The signs and symptoms are mainly due to the anticholinergic (atropine-like) activity of cinnarizine. Acute cinnarizine overdoses have been reported with doses ranging from 90 to 2,250mg. The most commonly reported signs and symptoms associated with overdose of cinnarizine include: alterations in consciousness ranging from somnolence to stupor and coma, vomiting, extrapyramidal symptoms and hypotonia.

In a small number of young children, seizures developed. Clinical consequences were not severe in most cases, but deaths have been reported after single and polydrug overdoses involving cinnarizine.

Management

There is no specific antidote. For any overdose, the treatment is symptomatic and supportive care. It is advisable to contact a poison control centre to obtain the latest recommendation for the management of an overdose.

Pharmacotherapeutic group: Antivertigo preparations, ATC code: N07CA02

Cinnarizine has been shown to be a non competitive antagonist of the smooth muscle contractions caused by various vasoactive agents including histamine.

Cinnarizine also acts on vascular smooth muscle by selectively inhibiting the calcium influx into depolarized cells, thereby reducing the availability of free Ca²⁺ ions for the induction and maintenance of contraction.

Vestibular eye reflexes induced by caloric stimulation of the labyrinth in guinea pigs are markedly depressed by cinnarizine.

Cinnarizine has been shown to inhibit nystagmus.

In animals, cinnarizine is extensively metabolised, N-dealkylation being the major pathway. Approximately two thirds of the metabolites are excreted with the faeces, the rest in the urine, mainly during the first five days after a single dose.

Absorption

In man, after oral administration, absorption is relatively slow, peak serum concentrations occurring after 2.5 to 4 hours.

Distribution

The plasma protein binding of cinnarizine is 91%.

Biotransformation

Cinnarizine is extensively metabolised mainly via CYP2D6, but there is considerable interindividual variation in the extent of metabolism.

Elimination

The reported elimination half-life for cinnarizine ranges from 4 to 24 hours.

The elimination of metabolites occurs as follows: one third in the urine (unchanged as metabolites and glucuronide conjugates) and two-thirds in the faeces.
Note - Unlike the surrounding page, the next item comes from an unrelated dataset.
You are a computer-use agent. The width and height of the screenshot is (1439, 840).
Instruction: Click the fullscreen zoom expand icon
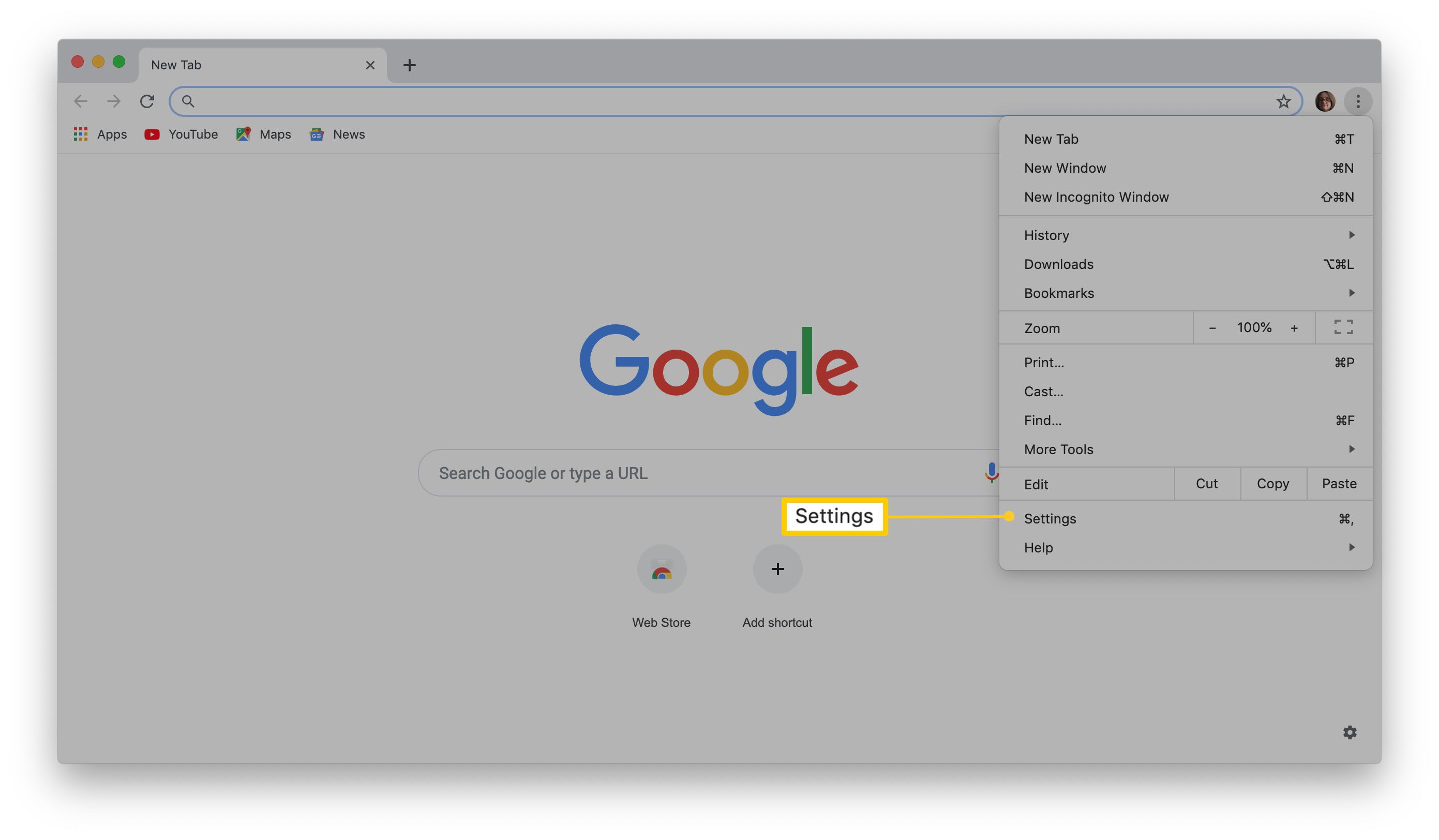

Nonclinical safety studies showed that effects were observed only after chronic exposures from approximately 7 to 35 times the recommended maximum daily human dose of 90 mg/day calculated on a body surface area basis. Cinnarizine blocked the cardiac hERG channel in vitro, however in isolated cardiac tissue and following intravenous application in guinea-pigs, no QTc prolongation or proarrhythmic effects were observed at substantially higher exposures than those expected clinically.

In reproductive studies in the rat, rabbit, and dog, there was no evidence of adverse effects on fertility and no teratogenicity. At high doses associated with maternal toxicity in the rat there was a decreased litter size, an increase in resorptions and a decrease in fetal birth weight.

In vitro mutagenicity studies indicated that the parent compound is not mutagenic however, after reacting with nitrite and forming the nitrosation product, a weak mutagenic activity was observed. Carcinogenicity studies have not been conducted however, no pre-neoplastic changes were evident during chronic 18-month oral administration in rats up to approximately 35 times the maximum human dose level.

Lactose monohydrate, maize starch, sucrose, talc, magnesium stearate, povidone.

Not applicable.

3 years

This medicinal product does not require any special storage conditions.

PVC/aluminium foil blisters of 15 tablets in printed cardboard cartons. Not all pack sizes may be marketed.

No special requirements for disposal.

Any unused medicinal product or waste material should be disposed of in accordance with local requirements.